“Your work is to discover your work and then with all your heart to give yourself to it.”
i have encountered 2 personalities within the last week that drive me to cartoon land. mostly it was tom & jerry or maybe more like the road runner and the coyote. it seems that they are taking some strength from degrading who i am, what i do, and how i do what i do. it’s really button pressing.
i’m not a conformist at all. i firmly believe that things need to change if more people are going to start getting better. last week, a colleague came to believe that they were required to instruct me on how to do things if i was to be doing things with them. it ended abruptly because i am not interested in being instructed without my request or permission. more importantly thought, the instructor also inadvertently revealed that their strong suit may be in delegating and instructing and not doing. this was the primary deal breaker for me. while this brouhaha was touching down on my life like a thunderous tornado whipping across the terrain, i felt uprooted and dirt-deviled. adios and done deal.
the second encounter(s) have vexed me for weeks and the clarity fades in and out like the reflection of a smile in a puddle on the ground. i won’t delve further than to say that i have grown tired of being happy in spite of myself. no more hugging a porcupine.
what i might consider here is my own beating drum. the rhythm that i follow is certainly individual and that action can be the beat of crazy-making for others. I intend no boast here. i don’t like to say it, nor does it make me happy to think it. but i don’t fear failing. having failed so often, i have come to know that if i fail, i can still survive. This can also be contentious for acquaintances.

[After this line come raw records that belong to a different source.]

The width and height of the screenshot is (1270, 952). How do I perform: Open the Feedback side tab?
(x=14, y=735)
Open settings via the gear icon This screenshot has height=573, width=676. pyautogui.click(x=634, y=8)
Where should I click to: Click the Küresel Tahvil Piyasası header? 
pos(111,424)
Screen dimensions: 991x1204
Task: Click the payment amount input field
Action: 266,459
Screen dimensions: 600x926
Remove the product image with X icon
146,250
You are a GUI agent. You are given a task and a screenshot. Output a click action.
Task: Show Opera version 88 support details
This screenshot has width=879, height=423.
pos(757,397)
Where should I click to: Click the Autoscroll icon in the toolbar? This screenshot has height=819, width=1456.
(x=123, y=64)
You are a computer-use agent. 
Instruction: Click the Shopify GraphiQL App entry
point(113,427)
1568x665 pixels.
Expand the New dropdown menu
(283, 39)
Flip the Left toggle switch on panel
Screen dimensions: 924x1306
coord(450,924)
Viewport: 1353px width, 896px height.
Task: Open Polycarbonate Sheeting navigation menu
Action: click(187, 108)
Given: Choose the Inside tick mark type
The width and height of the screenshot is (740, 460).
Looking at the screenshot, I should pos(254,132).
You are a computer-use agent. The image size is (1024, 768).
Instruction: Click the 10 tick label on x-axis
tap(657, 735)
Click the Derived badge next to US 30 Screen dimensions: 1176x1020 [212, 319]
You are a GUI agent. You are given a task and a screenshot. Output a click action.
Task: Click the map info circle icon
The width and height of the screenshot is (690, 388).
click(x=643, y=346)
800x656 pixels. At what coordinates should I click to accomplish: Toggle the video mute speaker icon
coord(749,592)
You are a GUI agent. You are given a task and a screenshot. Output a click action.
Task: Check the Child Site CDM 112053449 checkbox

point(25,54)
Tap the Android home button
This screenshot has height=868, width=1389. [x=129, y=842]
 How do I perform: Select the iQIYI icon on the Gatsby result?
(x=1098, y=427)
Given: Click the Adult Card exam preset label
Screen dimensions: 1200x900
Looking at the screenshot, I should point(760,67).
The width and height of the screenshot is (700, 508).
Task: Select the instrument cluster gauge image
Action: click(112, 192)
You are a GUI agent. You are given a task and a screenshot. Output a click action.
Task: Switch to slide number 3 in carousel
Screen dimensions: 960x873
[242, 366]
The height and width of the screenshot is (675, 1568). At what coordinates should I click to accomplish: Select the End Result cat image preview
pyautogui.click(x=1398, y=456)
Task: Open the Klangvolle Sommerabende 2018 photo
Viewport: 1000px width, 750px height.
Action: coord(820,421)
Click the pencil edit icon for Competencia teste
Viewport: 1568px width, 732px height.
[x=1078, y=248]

i am an old beeyach. i don’t have years and years ahead. i need to work toward the goals that call me. i prefer not to get trapped in child like past times. i have found some things i wish to do. i would like to actually do them. i prefer not to them on command like a beautiful trained pup. although even the most desirable among us have to sing for their supper now and then. or at least we seem to do that for one reason or another. hopefully i can decide when that time is for me.